A great little book for the summer. A very fast read that gives you a peek back in time. The girls got to participate in so many historical situations in one summer it really must have been dreamlike. There are quite a few situations in the book--for example in the elevator and dancing with the sailor, where you can picture yourself because things like that happen to all of us one time or another. The ending is sweet but doesn't go for great gobs of emotion.
This book was a light, fun memior. I did enjoy it, although honestly I was a bit disappointed. I found a bunch of mistakes (most gramatical, spelling, extra word, etc.) in the book, which I think is pretty distracting when reading. Also, the author would switch from past tense to present tense throughout the book, and although I think it was done purposely, I found it a little bit confusing. Overall, I think the story was good and simple, though maybe a little corny. It was almost too wholesome for my taste. It did contain an interesting description of the author's experience of VJ Day in Times Square- I think that was my favorite part of the book. The writing could have flowed better and been more polished, but I'd say this book is worth reading.
I loved this book and didn't want it to end! The author was a very likeable character and I enjoyed some of her humorous experiences, events of 1945, and references to living in Iowa. The author did a great job of giving the feel of the saddness and worry of wartime as well as the joys of growing up and gaining independence. I highly recommend this book.
This is a charming little book. The author made me feel like I was seeing through her eyes and processing the impressions through her mind, with its Iowa sensibilities. It also gives a good picture of a little of what it was like to be alive during the war years.
I originally ordered this book thinking that it would be a nice beach book and when it arrived I was surprised to learn it was a memoir. The excitement the author felt during her time in New York city was clearly evident in the writing. Each chapter seemed to sparkle with excitement and magic. What a wonderful way to remember the best summer of your life. The book was truly effervescent. Through Marjorie Harts descriptive language the reader is able to transport themselves back in time to an age of family, conflict and triumph. Reading Marjorie Harts words was like listening to my Grandmother's stories of her childhood and growing up as part of the greatest generation. This book took me on a wonderful journey down memory lane.
I love books like this. They seem light and fluffy at the onset--telling an engaging and touching story. And then they suddenly delve deeper. And they deliver real feelings. In this case, her wonderful first summer away from home--working at Tiffany in New York--coincides with WWII--and all the worry and losses, sacrifice and heartbreak that conflict ultimately foists upon her generation. I loved it. So readable; so enjoyable!!

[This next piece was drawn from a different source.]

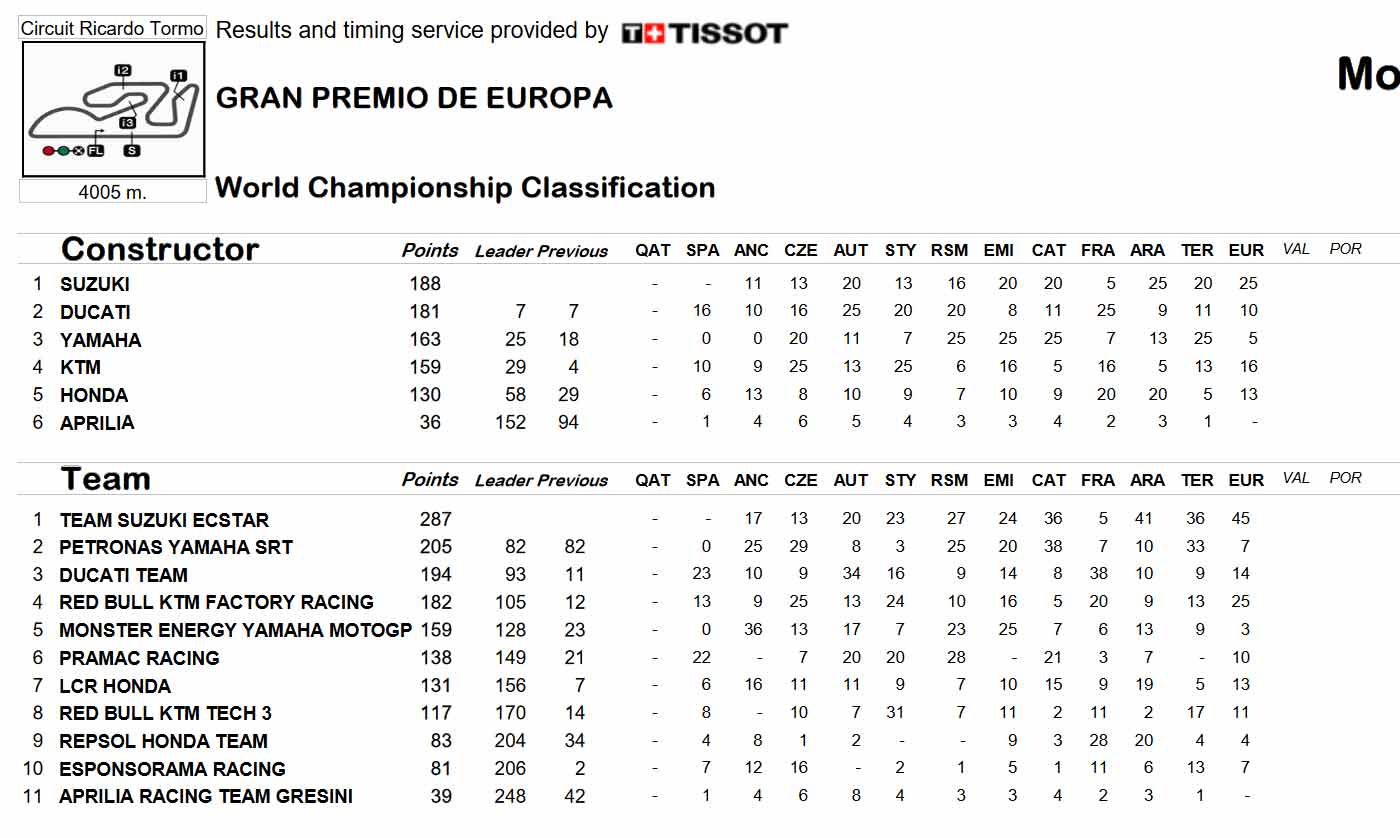This screenshot has width=1400, height=838.
Task: Click the i1 sector marker on map
Action: [x=178, y=75]
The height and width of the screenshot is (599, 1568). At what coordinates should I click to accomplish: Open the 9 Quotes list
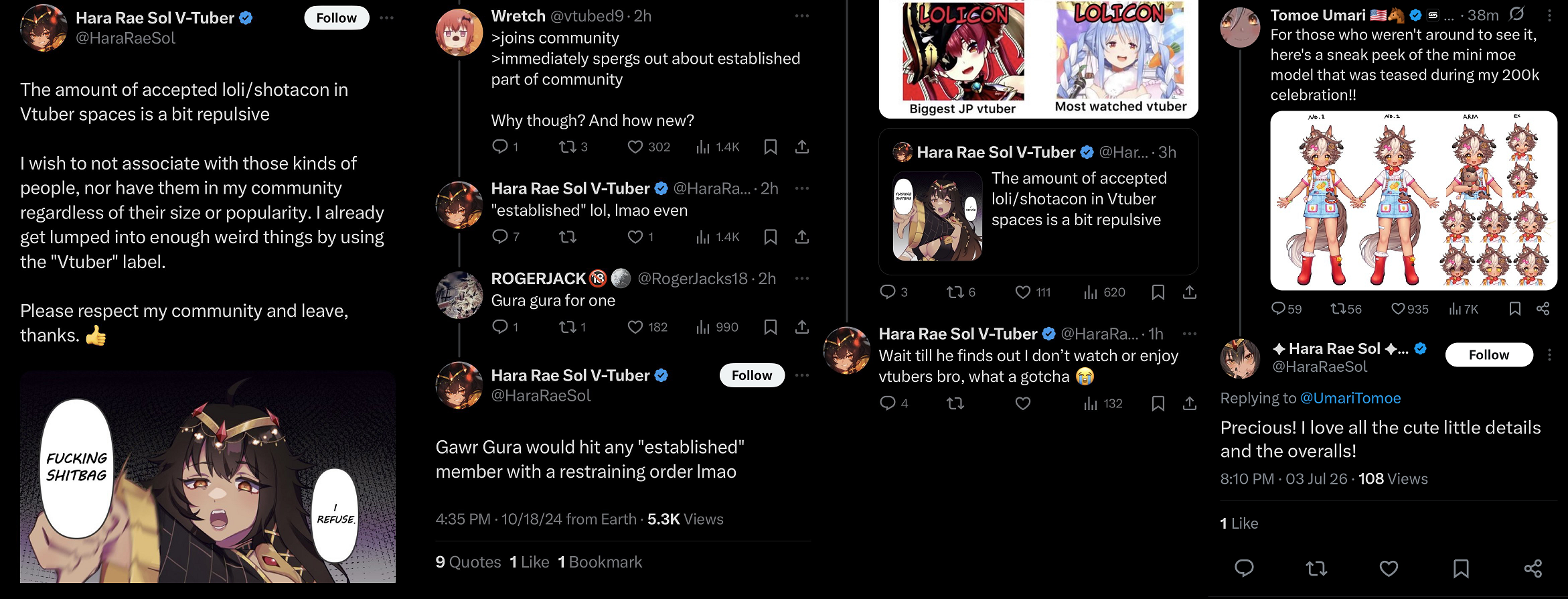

This little hardback book is a treasure to read and reread. It asks "what was the best summer of your life?" The author and her fellow U of Iowa classmate take the train across the country to NYC with the promise of plentiful jobs, Midshipmen and adventures galore. What they find are lots of other coeds in need of employment... but their blond good looks and wholesome Midwestern innocence land them jobs as Tiffany's first female employees. (Wartime, you know.) Follow the author and her friends through VJ day in this sweet story.